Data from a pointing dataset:
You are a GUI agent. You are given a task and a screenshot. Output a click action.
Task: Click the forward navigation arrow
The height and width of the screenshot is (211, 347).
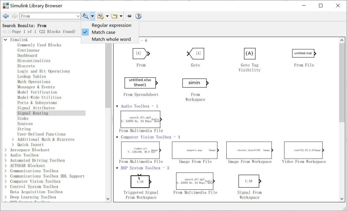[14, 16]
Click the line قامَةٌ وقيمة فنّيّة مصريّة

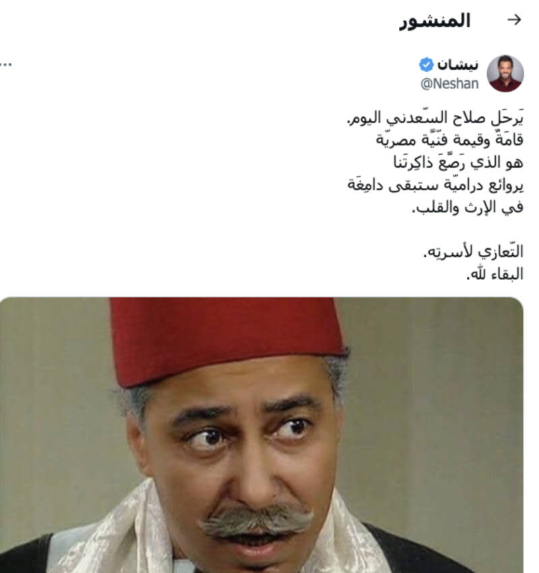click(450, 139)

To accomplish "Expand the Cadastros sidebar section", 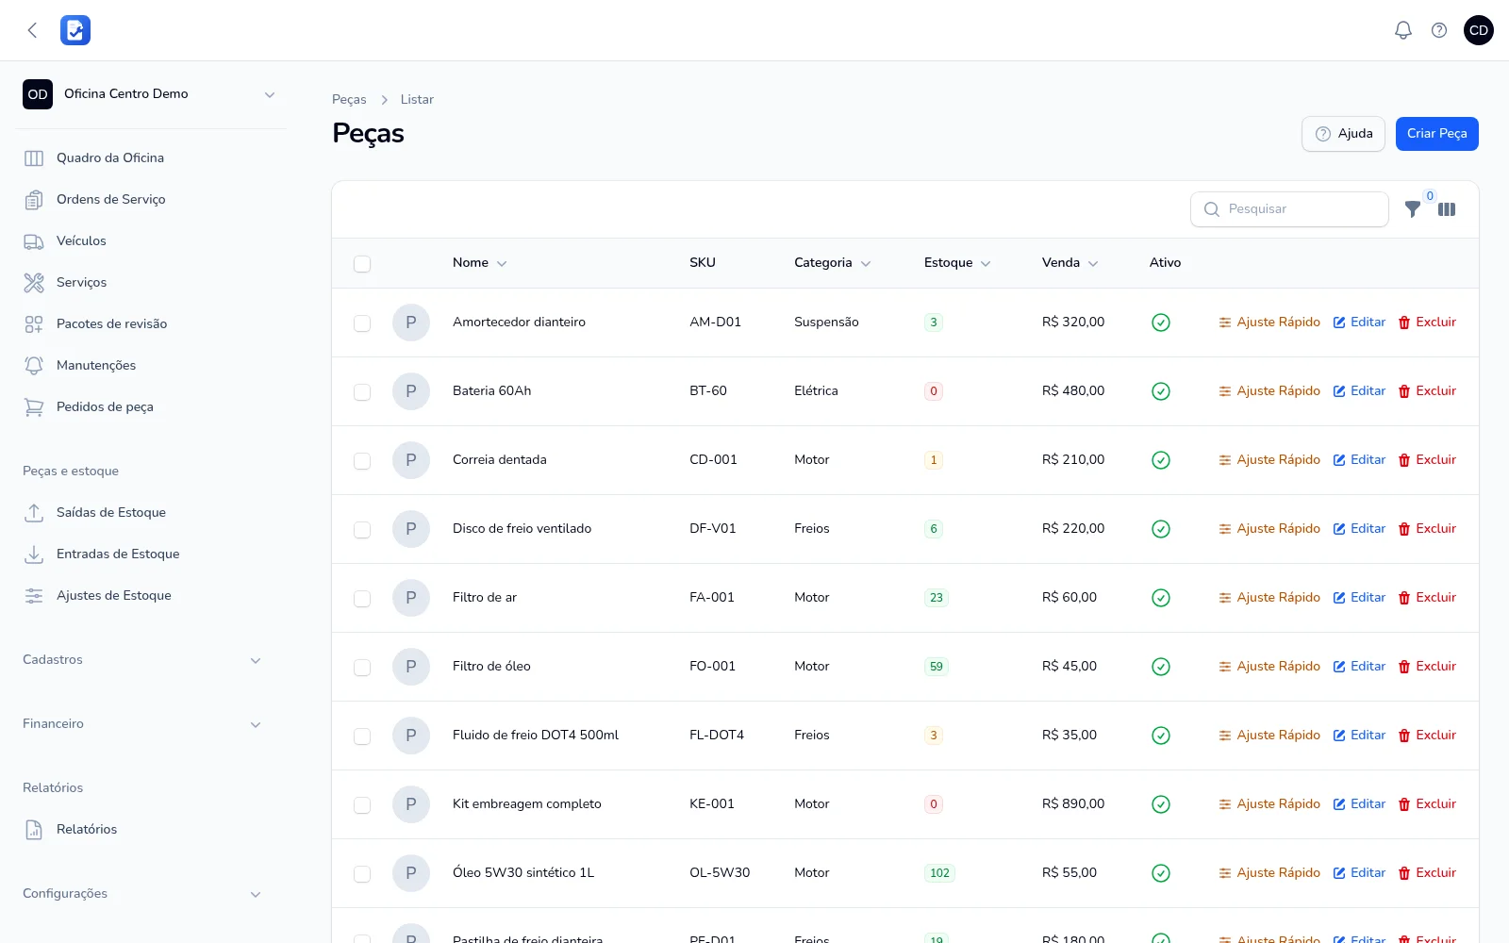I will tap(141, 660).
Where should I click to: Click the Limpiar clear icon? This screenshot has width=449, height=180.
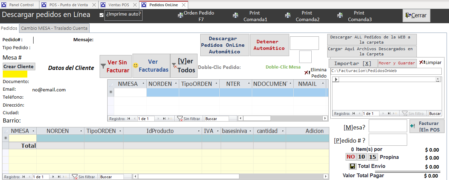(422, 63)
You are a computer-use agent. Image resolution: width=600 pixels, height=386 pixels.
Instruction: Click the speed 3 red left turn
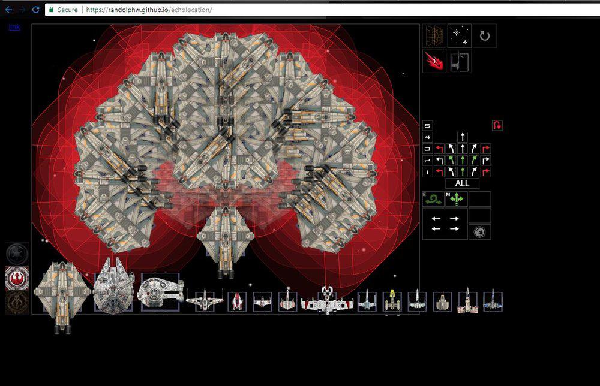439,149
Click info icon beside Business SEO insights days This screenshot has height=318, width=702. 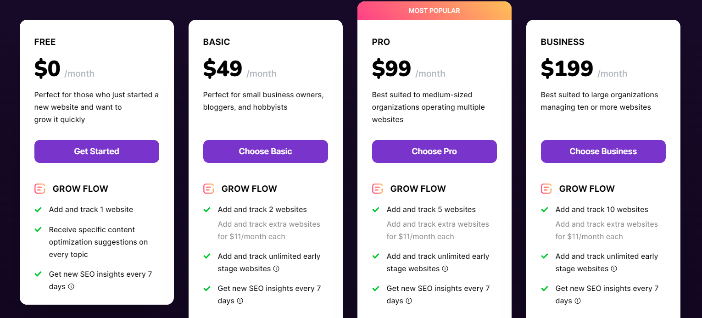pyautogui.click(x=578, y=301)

● **WHAT IS BEING ASKED**:
Please return every line of the data above that contains the string "agent", treating uppercase and lowercase as different.

● **SOLVED PROBLEM**:
You are a GUI agent. You are given a task and a screenshot. Output a click action.
You are a computer-use agent. Image resolution: width=600 pixels, height=386 pixels.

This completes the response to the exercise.